**Screenshot grounding data:**
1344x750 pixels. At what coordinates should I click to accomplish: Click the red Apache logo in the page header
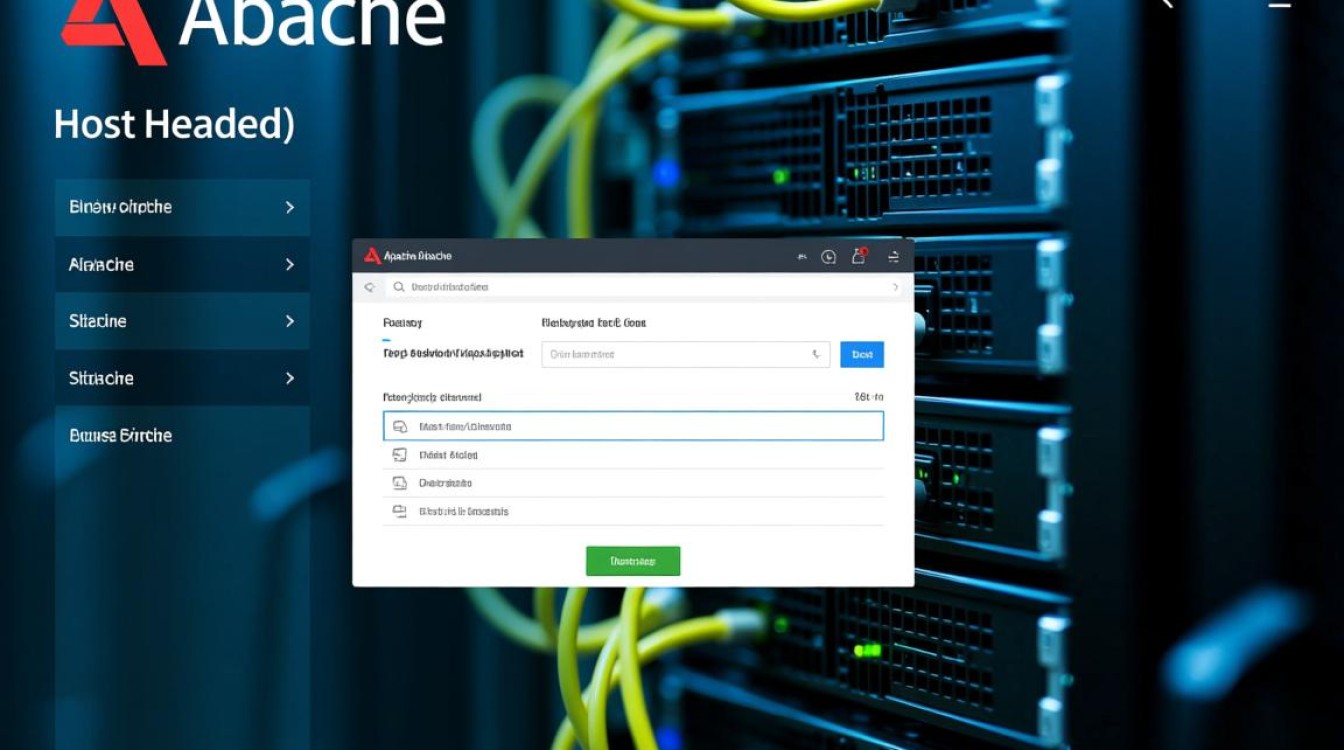click(112, 30)
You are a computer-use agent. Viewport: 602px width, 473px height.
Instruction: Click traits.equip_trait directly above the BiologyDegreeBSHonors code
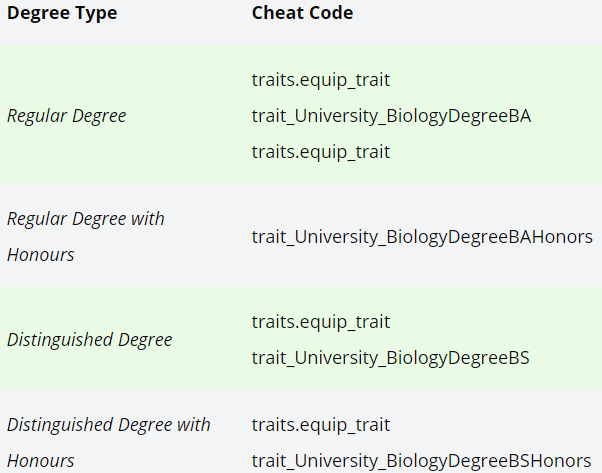coord(320,425)
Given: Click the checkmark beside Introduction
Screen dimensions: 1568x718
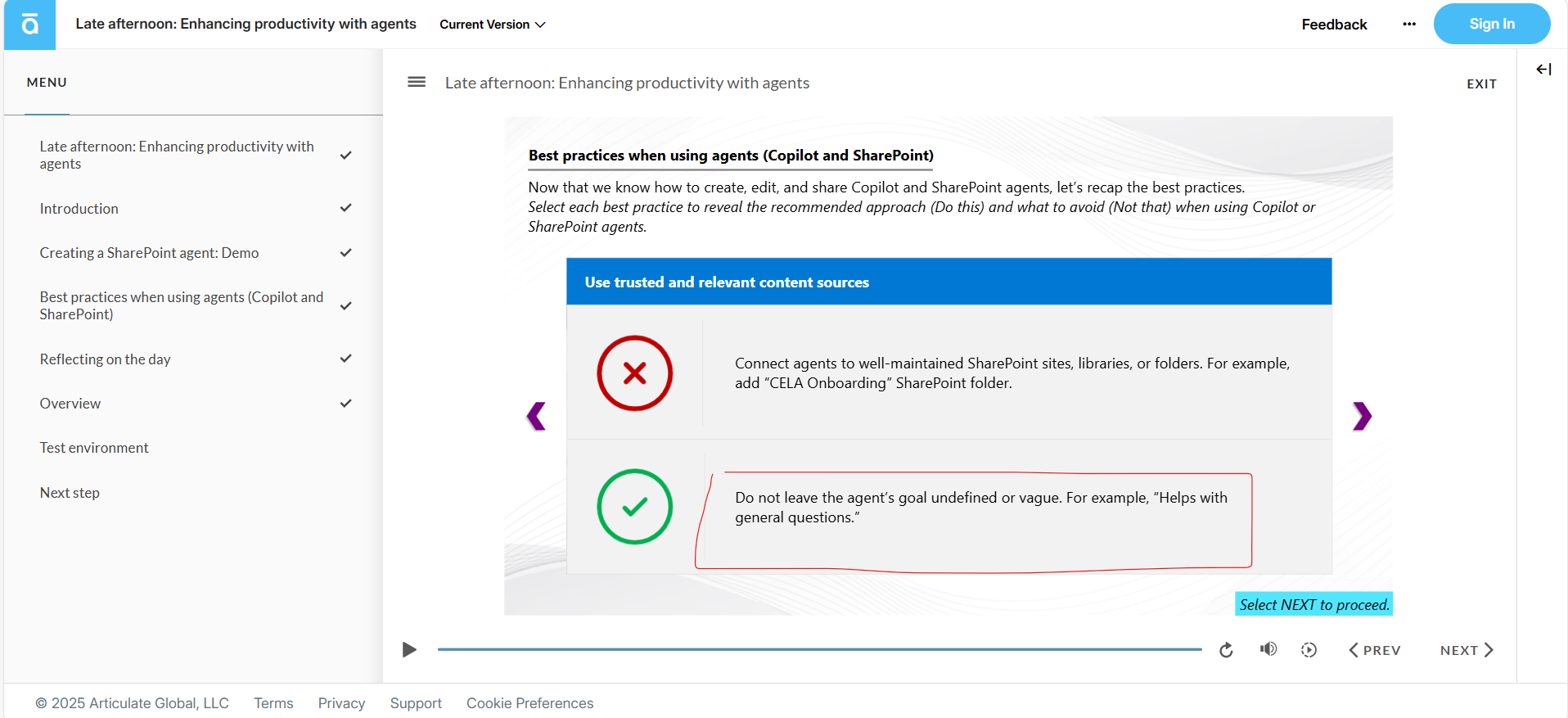Looking at the screenshot, I should (x=346, y=208).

**EXERCISE AIM:**
Nothing but the exact text of the records should appear in your answer, with no pictures. Please write it out.

**EXERCISE ANSWER:**
1344x750 pixels. At what coordinates should I click to accomplish: Click the red Apache logo in the page header
click(112, 30)
You are a computer-use agent. Viewport: 602px width, 473px height.
Instruction: Click traits.equip_trait directly above the BiologyDegreeBSHonors code
coord(320,425)
Given: Click the checkmark beside Introduction
Screen dimensions: 1568x718
Looking at the screenshot, I should (x=346, y=208).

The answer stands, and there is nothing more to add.